La Chronique Agora

Fête d’adieu

argentine

Nous avons appris d’un contact local à Salta qu’une exploitation voisine du ranch est à vendre.

« Le propriétaire est désespéré », selon notre avocat. « La ferme fait environ 25 000 acres. Vous pourriez probablement l’acquérir pour 40 $ l’acre environ ».

« Quoi ? » avons-nous répondu avec indignation. « Nous n’avons payé que 4 $ l’acre pour notre ranch ».

« Oui… mais votre ranch, c’est surtout des terres en friche ».

Il n’a pas tort. Mais le ranch voisin est lui aussi constitué en majeure partie de terres en friche.

(Pour vous donner une idée de l’efficacité d’un investissement dans un ranch, le propriétaire avait acheté ses terres pour 80 $ l’acre il y a 10 ans — le double de ce qu’il demande aujourd’hui).

Samedi dernier, l’ancien intendant du ranch, Jorge, est revenu pour une fête marquant son départ en retraite. Il est parti en janvier, mais nous n’étions pas là et n’avons pas pu célébrer dignement l’événement avant ce week-end.

Par le plus grand des hasards, sa nouvelle maison dans la vallée, près de l’aéroport de Salta, est également proche de la ferme où nous avons envoyé le bétail que nous ne pouvions plus garder.

L‘an dernier c’est tout juste si cinq centimètres de pluie sont tombés. L’herbe s’assèche. Le bétail est affamé

Nous subissons une sécheresse, dans les montagnes — l’an dernier c’est tout juste si cinq centimètres de pluie sont tombés. L’herbe s’assèche. Le bétail est affamé. Nous vendons nos bêtes aussi rapidement que possible… ou nous les expédions dans l’exploitation de notre ami… qui se trouve être juste à côté du nouveau domicile de Jorge.

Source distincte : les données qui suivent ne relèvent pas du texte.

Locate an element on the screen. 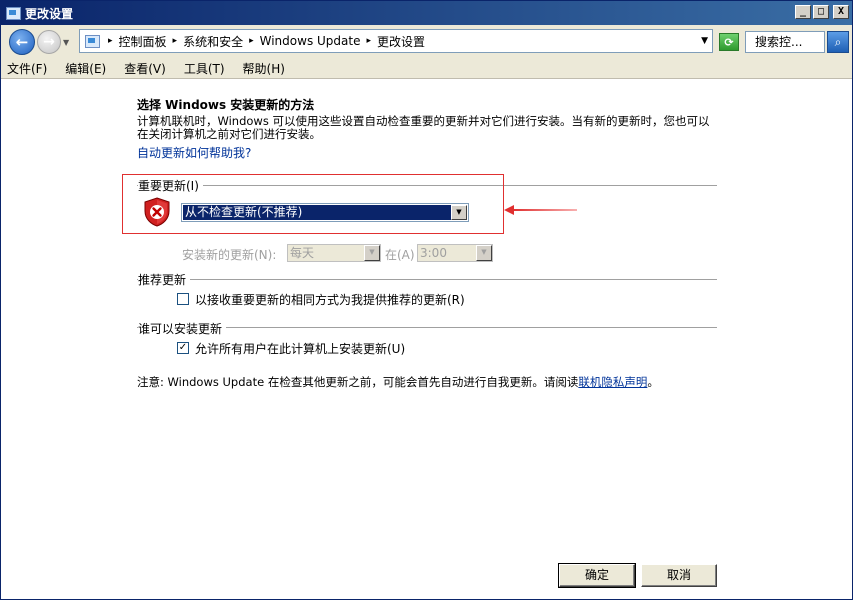  address-dropdown-icon: ▼ is located at coordinates (704, 41).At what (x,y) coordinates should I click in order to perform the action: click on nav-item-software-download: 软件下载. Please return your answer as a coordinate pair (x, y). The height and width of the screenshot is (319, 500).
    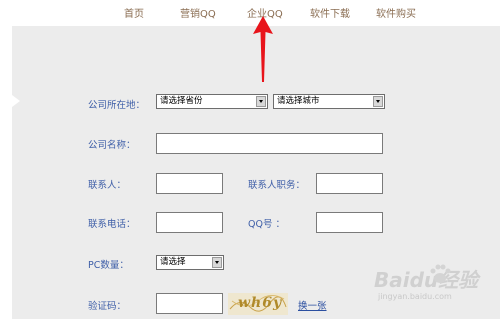
    Looking at the image, I should click on (330, 12).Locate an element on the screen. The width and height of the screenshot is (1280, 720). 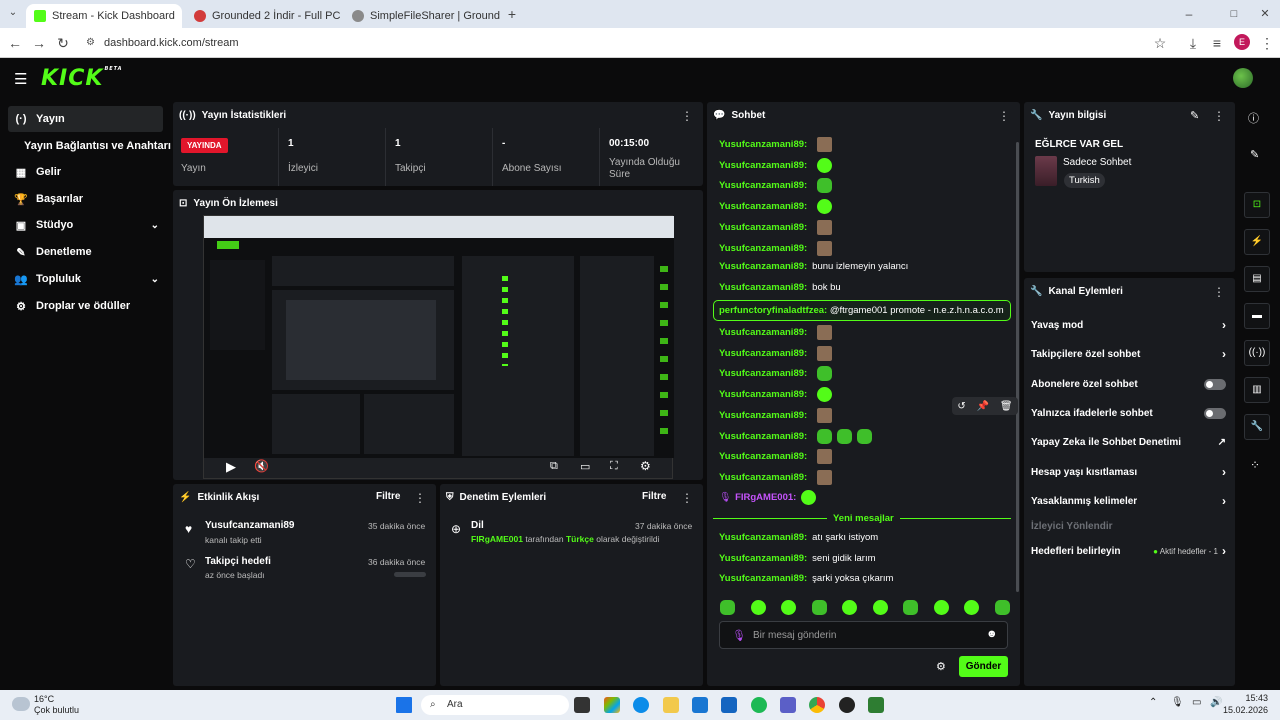
edit-pencil-icon: ✎ is located at coordinates (1254, 154).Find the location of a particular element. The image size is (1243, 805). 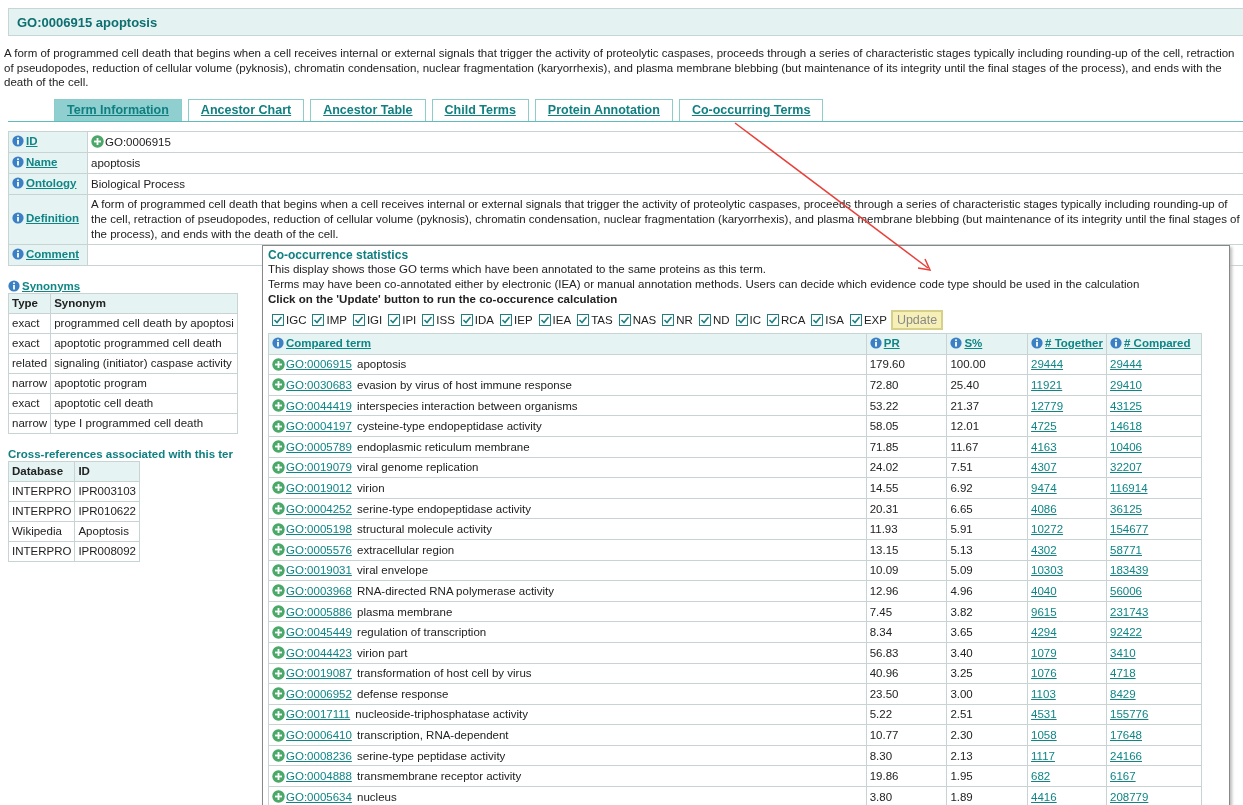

Jorge y va chaque jour pour vérifier que ses amies les vaches se portent bien. Il garde également son cheval à la ferme. Il le selle pour aller inspecter les animaux. Il le fait par plaisir ; les animaux se porteraient parfaitement bien sans lui.

Mais les vieilles habitudes sont difficiles à perdre. Pendant un demi-siècle, Jorge a surveillé le bétail à cheval. Il ne semble pas avoir hâte d’abandonner.

« Pour de nombreuses années de service »…

Amis et famille sont venus à la fête — un asado (un barbecue à l’argentine) se tenant sur la véranda pour un groupe de 40 personnes environ.


Un agneau « a la cruz » pour la fête de retraite de Jorge

« Compadre ! » — Jorge interpellait l’un de ses amis.

Les deux hommes, qui ont à peu près le même âge, ont travaillé ensemble pendant près de 40 ans. Ils se sont rappelés ce que c’était à leurs débuts :

« C’était très différent… beaucoup, beaucoup plus difficile. Nous avions près de 3 000 têtes de bétail sur le ranch [il n’y en a plus que 700]. Et les animaux paissaient à peu près partout dans les montagnes.

Les bêtes étaient pratiquement sauvages. Elles étaient dangereuses. Et difficiles à mener

Nous devions les rassembler à pied parce que c’est trop dur, là-haut, pour les chevaux. Mais les bêtes étaient pratiquement sauvages. Elles étaient dangereuses. Et difficiles à mener. Parfois, si nous n’arrivions pas à les contrôler, nous devions les abattre au fusil.

Le pire, c’était dans les années 90. Vous trouvez que cette sécheresse est dure ? Pour l’instant, ce n’est rien. Dans les années 90… Je crois que c’était en 1995 et 1996… nous avons eu deux ans de sécheresse consécutifs. Avec huit millimètres une année et 12 millimètres la suivante.

Il n’y avait pas grand’chose à faire. Tout se desséchait. L’herbe. Les arbres. Plusieurs des familles du coin sont parties. Même dans les montagnes, les petites sources se sont taries et l’herbe a disparu. La moitié du troupeau est morte. Nous n’avions aucun moyen de les transporter… et nulle part où les mettre même si nous l’avions pu. C’était très triste ».

Après s’être resservi plusieurs fois de boeuf et d’agneau grillé — ainsi que de salade et de gros haricots blancs — votre correspondant a prononcé un petit discours, traduit à l’avance par une personne parlant correctement l’espagnol.

Nous avons ensuite offert un plat d’argent à Jorge.

« Pour toutes ces années passées au service du ranch et des habitants de Gualfin », y avions-nous fait graver.

Quelques larmes ont coulé. Nous n’étions pas sûr de ce qui les avait causées : l’occasion… ou la maladresse de notre discours.